__DIRECTIVE__: Copy the following records without changing anything in them.

__PROVIDED DATA__:
## BEGIN

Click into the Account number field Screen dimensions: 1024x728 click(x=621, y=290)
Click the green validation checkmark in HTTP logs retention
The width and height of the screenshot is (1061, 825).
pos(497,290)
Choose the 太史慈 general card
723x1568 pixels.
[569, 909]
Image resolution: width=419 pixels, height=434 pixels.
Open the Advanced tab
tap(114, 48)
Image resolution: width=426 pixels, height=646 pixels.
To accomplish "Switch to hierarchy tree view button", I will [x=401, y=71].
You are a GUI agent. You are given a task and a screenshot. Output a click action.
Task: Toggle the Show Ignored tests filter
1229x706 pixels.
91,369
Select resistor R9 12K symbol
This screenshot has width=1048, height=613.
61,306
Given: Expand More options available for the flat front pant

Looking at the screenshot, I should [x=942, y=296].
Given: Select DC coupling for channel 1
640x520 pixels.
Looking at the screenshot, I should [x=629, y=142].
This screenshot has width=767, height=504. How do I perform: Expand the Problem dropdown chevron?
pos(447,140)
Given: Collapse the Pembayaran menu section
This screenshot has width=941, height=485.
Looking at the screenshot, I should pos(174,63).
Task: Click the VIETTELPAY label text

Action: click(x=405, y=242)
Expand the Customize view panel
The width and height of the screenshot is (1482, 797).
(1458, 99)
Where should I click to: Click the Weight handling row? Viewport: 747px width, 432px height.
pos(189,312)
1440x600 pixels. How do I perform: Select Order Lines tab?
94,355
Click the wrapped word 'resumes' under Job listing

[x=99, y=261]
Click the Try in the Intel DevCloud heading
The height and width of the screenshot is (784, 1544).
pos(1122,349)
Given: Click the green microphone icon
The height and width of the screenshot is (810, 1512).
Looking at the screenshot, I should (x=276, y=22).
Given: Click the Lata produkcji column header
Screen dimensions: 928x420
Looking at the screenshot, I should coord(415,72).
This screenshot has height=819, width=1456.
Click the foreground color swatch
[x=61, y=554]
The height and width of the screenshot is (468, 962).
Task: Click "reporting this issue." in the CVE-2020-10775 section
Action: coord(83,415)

## END

__FULL RESPONSE__:
Click into the Account number field Screen dimensions: 1024x728 click(x=621, y=290)
Click the green validation checkmark in HTTP logs retention
The width and height of the screenshot is (1061, 825).
pos(497,290)
Choose the 太史慈 general card
723x1568 pixels.
[569, 909]
Image resolution: width=419 pixels, height=434 pixels.
Open the Advanced tab
tap(114, 48)
Image resolution: width=426 pixels, height=646 pixels.
To accomplish "Switch to hierarchy tree view button", I will [x=401, y=71].
You are a GUI agent. You are given a task and a screenshot. Output a click action.
Task: Toggle the Show Ignored tests filter
1229x706 pixels.
91,369
Select resistor R9 12K symbol
This screenshot has width=1048, height=613.
61,306
Given: Expand More options available for the flat front pant

Looking at the screenshot, I should [x=942, y=296].
Given: Select DC coupling for channel 1
640x520 pixels.
Looking at the screenshot, I should [x=629, y=142].
This screenshot has width=767, height=504. How do I perform: Expand the Problem dropdown chevron?
pos(447,140)
Given: Collapse the Pembayaran menu section
This screenshot has width=941, height=485.
Looking at the screenshot, I should pos(174,63).
Task: Click the VIETTELPAY label text

Action: click(x=405, y=242)
Expand the Customize view panel
The width and height of the screenshot is (1482, 797).
(1458, 99)
Where should I click to: Click the Weight handling row? Viewport: 747px width, 432px height.
pos(189,312)
1440x600 pixels. How do I perform: Select Order Lines tab?
94,355
Click the wrapped word 'resumes' under Job listing

[x=99, y=261]
Click the Try in the Intel DevCloud heading
The height and width of the screenshot is (784, 1544).
pos(1122,349)
Given: Click the green microphone icon
The height and width of the screenshot is (810, 1512).
Looking at the screenshot, I should (x=276, y=22).
Given: Click the Lata produkcji column header
Screen dimensions: 928x420
Looking at the screenshot, I should coord(415,72).
This screenshot has height=819, width=1456.
Click the foreground color swatch
[x=61, y=554]
The height and width of the screenshot is (468, 962).
Task: Click "reporting this issue." in the CVE-2020-10775 section
Action: coord(83,415)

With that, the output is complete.